> **Text passage**:
/---
Project pulps panties to promote consent culture
November 11, 2013
Hannah Smith, freshman in LAS, smiled as she pulled the paper she made by hand from its mould. The large pink sheet was covered in roses, a peace sign and the phrase, “Equality is the only option.” No one would guess that this paper was made from women’s underwear.
An organization called Peace Paper Project brought papermaking to Allen Hall last week from Nov. 4-7 in the form of “Panty Pulping,” or cutting up women’s underwear into pieces to transform them into paper.
Margaret Mahan and Drew Matott co-created the Vermont-based Peace Paper Project. Mahan explained that Panty Pulping focuses on papermaking by hand as art therapy.
“The idea is that we’re using the unmentionables to address the unmentionable,” Mahan said. “We are inviting people to come together and take a stand against sexual and domestic violence on college campuses to promote consent culture.”
Elise Lanker, president of the Sexual Health Peers registered student organization,said consent culture was a term coined to oppose lack of consent, the objectification of women and aggressive sexuality.
\---
> **Given material**:
/---
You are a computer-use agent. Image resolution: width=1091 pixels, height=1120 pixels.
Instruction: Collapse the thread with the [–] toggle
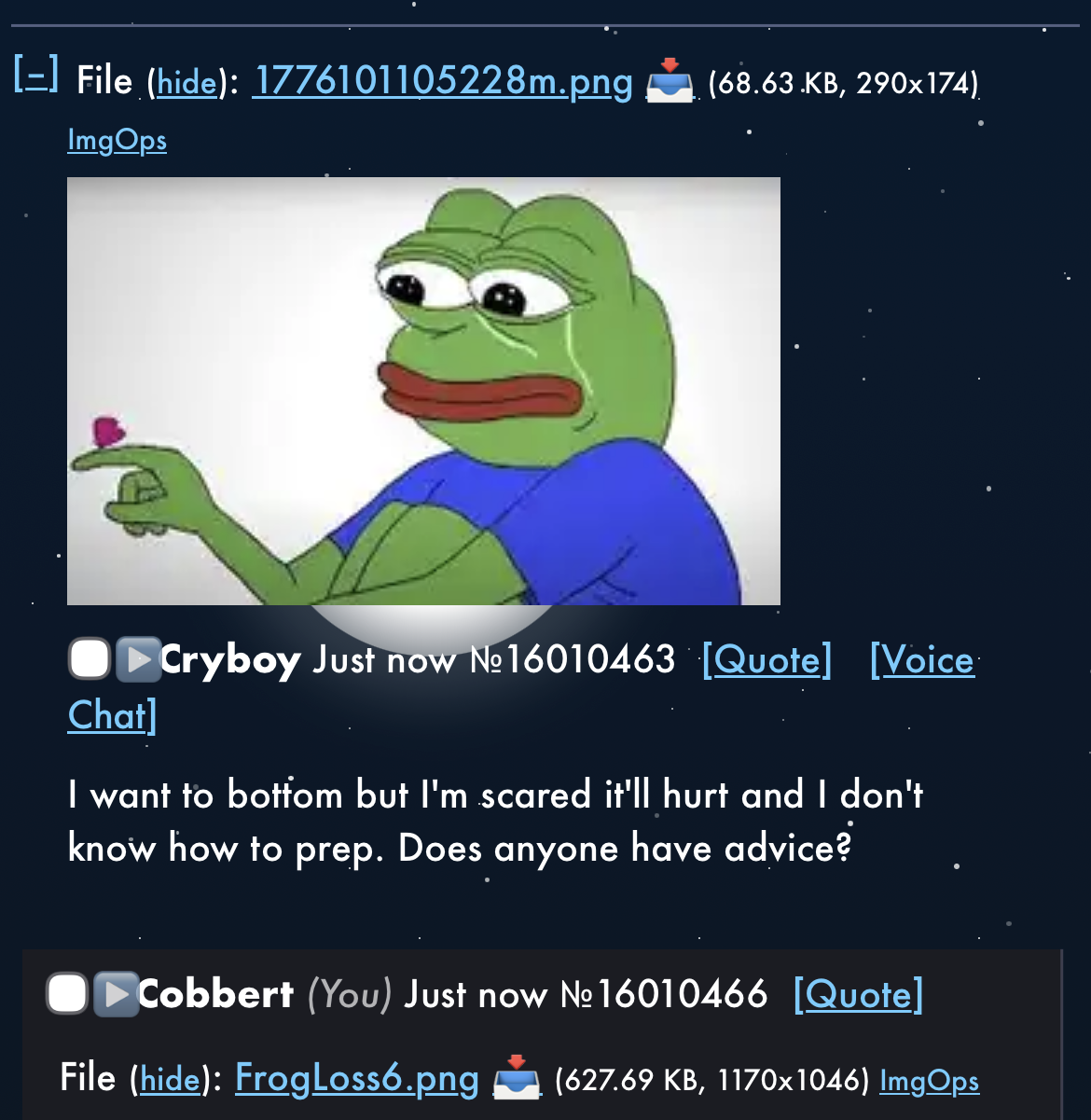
\---
> **Activities**:
**1.** List every person named in the Panty Pulping article.
**2.** From the Panty Pulping article, set down the passage starting with "Project pulps panties" and going on through "as art therapy.".
The lines come from a source unrelated to the article on Panty Pulping.

> **Task answers**:
**1.** Hannah Smith, Margaret Mahan, Drew Matott, Elise Lanker

**2.**
Project pulps panties to promote consent culture
November 11, 2013
Hannah Smith, freshman in LAS, smiled as she pulled the paper she made by hand from its mould. The large pink sheet was covered in roses, a peace sign and the phrase, “Equality is the only option.” No one would guess that this paper was made from women’s underwear.
An organization called Peace Paper Project brought papermaking to Allen Hall last week from Nov. 4-7 in the form of “Panty Pulping,” or cutting up women’s underwear into pieces to transform them into paper.
Margaret Mahan and Drew Matott co-created the Vermont-based Peace Paper Project. Mahan explained that Panty Pulping focuses on papermaking by hand as art therapy.